Content starts
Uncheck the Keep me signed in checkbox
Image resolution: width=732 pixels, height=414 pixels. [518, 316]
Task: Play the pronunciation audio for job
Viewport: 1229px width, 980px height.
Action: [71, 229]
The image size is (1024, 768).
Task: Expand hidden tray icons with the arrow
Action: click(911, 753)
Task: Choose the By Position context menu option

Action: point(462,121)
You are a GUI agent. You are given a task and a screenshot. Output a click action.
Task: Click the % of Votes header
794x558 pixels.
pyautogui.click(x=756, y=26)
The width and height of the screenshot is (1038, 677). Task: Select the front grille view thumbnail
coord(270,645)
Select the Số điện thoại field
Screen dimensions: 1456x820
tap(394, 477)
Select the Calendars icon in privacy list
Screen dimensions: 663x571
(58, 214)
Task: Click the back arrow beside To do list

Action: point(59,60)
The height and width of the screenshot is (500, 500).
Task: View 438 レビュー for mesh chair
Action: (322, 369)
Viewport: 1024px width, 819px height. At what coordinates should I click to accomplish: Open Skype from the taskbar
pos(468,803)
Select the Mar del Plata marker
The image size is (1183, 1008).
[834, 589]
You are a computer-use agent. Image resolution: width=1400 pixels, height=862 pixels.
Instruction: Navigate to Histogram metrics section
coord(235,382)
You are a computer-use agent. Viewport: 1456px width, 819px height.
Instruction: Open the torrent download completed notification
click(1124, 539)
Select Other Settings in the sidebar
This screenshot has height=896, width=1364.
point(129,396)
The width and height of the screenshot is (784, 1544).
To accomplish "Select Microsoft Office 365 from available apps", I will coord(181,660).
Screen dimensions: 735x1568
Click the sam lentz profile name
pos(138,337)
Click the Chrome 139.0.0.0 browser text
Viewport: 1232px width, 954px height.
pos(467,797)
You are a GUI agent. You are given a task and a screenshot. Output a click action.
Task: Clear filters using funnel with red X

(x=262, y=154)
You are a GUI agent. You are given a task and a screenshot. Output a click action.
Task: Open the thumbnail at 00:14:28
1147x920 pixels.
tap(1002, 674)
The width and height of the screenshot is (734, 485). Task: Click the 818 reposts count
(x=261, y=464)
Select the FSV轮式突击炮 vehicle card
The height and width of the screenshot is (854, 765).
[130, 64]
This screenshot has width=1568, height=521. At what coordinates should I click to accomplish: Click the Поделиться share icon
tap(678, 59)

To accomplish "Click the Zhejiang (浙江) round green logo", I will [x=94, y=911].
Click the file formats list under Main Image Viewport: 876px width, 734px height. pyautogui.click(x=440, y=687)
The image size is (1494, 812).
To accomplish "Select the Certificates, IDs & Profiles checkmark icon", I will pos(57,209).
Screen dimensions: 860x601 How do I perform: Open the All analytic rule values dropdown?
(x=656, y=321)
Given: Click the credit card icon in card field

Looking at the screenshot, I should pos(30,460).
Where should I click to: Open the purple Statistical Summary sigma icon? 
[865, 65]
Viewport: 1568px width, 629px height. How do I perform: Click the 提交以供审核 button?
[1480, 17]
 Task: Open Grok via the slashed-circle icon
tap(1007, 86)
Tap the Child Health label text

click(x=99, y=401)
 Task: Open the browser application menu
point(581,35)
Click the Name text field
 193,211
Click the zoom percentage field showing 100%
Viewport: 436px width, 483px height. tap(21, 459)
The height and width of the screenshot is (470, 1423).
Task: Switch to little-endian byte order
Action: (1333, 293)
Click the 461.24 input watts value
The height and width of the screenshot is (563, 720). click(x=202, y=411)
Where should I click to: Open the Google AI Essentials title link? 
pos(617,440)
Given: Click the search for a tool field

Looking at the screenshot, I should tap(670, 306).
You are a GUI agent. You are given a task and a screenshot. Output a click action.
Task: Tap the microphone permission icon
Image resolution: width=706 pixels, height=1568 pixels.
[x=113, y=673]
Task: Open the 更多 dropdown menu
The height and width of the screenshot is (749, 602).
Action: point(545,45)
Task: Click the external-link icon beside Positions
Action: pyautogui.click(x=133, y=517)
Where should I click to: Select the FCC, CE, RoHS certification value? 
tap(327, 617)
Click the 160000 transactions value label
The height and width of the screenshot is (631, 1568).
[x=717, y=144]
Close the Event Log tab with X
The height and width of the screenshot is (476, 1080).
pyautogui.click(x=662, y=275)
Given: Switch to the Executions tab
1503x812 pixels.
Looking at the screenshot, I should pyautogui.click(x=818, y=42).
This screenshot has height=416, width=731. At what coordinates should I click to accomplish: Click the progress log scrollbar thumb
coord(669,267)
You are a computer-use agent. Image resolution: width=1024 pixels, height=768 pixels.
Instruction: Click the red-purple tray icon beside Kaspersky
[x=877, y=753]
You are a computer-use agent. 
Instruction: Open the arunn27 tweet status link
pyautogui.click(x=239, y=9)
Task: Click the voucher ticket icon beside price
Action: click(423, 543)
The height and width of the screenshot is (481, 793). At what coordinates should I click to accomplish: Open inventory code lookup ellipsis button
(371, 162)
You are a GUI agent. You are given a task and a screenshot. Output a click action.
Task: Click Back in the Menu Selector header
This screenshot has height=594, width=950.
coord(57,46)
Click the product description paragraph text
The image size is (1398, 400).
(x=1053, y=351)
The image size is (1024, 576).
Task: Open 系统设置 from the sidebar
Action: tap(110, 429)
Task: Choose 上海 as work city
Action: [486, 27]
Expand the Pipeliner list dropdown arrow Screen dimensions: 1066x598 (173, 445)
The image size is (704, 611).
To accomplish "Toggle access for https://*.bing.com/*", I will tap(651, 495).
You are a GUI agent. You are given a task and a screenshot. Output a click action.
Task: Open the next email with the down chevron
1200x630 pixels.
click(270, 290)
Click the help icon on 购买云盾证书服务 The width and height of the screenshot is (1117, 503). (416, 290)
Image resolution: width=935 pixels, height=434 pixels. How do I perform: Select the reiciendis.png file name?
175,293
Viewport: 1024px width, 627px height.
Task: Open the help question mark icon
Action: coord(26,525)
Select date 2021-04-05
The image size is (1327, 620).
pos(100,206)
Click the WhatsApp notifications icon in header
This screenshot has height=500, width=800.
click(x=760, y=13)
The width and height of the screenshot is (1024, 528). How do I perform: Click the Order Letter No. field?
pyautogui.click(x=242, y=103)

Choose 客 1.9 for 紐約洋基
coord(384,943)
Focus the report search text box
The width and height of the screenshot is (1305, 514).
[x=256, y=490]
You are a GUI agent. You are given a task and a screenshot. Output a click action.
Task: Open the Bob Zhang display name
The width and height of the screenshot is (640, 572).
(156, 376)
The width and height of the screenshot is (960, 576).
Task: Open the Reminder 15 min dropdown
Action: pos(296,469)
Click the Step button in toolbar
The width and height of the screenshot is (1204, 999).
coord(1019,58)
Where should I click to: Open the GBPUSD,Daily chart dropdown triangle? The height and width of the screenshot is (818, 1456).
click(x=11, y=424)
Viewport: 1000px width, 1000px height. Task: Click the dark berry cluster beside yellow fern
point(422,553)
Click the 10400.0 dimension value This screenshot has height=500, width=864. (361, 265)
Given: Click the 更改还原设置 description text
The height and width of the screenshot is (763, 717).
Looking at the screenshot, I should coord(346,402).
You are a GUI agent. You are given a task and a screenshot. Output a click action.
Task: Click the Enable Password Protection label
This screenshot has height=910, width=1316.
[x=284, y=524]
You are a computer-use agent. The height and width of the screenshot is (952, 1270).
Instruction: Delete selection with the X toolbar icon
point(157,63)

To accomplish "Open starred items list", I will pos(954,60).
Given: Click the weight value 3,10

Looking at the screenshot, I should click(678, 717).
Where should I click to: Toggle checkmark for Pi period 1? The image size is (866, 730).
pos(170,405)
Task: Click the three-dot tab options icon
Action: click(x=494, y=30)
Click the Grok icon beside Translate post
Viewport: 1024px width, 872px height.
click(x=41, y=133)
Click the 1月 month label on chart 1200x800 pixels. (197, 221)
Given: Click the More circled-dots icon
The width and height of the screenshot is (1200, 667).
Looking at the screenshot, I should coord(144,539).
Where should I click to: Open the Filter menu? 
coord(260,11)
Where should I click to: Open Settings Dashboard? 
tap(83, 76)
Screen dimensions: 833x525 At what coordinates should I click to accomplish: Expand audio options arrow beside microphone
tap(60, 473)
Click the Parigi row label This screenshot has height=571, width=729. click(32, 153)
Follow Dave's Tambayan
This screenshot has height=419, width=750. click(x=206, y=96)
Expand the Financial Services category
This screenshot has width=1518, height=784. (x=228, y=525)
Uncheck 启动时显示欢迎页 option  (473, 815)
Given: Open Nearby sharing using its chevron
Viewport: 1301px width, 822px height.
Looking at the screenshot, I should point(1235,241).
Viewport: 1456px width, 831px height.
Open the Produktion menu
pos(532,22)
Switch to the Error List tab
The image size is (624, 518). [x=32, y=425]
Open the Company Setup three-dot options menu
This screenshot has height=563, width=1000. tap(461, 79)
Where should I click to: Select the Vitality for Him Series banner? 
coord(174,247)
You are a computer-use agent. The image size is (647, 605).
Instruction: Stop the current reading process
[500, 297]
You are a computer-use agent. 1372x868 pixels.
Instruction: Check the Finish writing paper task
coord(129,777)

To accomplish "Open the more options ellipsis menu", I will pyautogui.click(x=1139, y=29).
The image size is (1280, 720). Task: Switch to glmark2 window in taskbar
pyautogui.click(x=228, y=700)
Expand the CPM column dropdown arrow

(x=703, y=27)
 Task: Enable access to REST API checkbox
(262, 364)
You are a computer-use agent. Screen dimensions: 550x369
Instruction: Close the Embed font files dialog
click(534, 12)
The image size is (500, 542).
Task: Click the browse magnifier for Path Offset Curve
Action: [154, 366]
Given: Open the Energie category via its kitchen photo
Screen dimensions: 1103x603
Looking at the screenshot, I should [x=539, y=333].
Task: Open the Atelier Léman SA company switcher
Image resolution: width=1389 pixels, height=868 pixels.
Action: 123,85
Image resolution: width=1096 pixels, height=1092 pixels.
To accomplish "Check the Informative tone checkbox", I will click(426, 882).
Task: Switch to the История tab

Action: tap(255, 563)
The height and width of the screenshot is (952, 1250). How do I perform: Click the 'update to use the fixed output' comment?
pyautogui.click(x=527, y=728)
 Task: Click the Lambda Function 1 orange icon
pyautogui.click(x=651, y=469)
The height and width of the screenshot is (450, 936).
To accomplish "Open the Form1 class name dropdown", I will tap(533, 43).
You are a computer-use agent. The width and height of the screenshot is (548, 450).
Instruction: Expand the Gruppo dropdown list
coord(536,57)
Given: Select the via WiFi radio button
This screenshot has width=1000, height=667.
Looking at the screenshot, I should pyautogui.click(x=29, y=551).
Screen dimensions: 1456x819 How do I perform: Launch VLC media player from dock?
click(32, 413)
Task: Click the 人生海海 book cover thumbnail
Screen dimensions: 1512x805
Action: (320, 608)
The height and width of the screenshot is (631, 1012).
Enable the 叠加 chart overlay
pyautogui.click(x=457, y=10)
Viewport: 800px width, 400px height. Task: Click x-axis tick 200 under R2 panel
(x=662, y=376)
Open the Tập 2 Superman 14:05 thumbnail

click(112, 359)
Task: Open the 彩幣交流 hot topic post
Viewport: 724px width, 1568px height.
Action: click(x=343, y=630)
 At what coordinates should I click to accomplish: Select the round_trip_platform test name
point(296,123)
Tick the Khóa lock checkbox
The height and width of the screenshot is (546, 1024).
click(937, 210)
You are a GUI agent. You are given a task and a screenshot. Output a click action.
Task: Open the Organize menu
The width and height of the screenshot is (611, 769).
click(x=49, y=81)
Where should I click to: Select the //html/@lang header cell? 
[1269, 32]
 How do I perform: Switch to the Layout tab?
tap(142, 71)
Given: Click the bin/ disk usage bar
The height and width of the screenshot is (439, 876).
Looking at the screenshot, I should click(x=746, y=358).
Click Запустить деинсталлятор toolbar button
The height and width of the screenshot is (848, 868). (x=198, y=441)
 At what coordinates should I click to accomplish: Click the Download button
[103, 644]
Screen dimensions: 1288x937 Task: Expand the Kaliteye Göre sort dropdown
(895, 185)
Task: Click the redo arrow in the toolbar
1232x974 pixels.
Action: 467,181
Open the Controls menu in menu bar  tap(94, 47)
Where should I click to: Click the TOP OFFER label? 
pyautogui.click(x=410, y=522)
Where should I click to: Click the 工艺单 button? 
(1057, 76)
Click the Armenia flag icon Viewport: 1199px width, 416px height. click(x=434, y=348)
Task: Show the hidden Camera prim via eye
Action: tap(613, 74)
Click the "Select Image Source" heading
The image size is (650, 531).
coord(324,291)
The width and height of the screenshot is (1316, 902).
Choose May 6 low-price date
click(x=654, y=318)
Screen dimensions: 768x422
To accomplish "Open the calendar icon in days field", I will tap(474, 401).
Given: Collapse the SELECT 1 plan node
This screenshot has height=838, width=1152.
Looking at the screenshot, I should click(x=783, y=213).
Content ends
• WHAT YOU SHOULD DO: From the records above, transcribe without alteration every line from the one with "Task: Enable access to REST API checkbox" to the one with "Given: Open the", inclusive.

• RESULT OF THE TASK:
 Task: Enable access to REST API checkbox
(262, 364)
You are a computer-use agent. Screen dimensions: 550x369
Instruction: Close the Embed font files dialog
click(534, 12)
The image size is (500, 542).
Task: Click the browse magnifier for Path Offset Curve
Action: [154, 366]
Given: Open the Energie category via its kitchen photo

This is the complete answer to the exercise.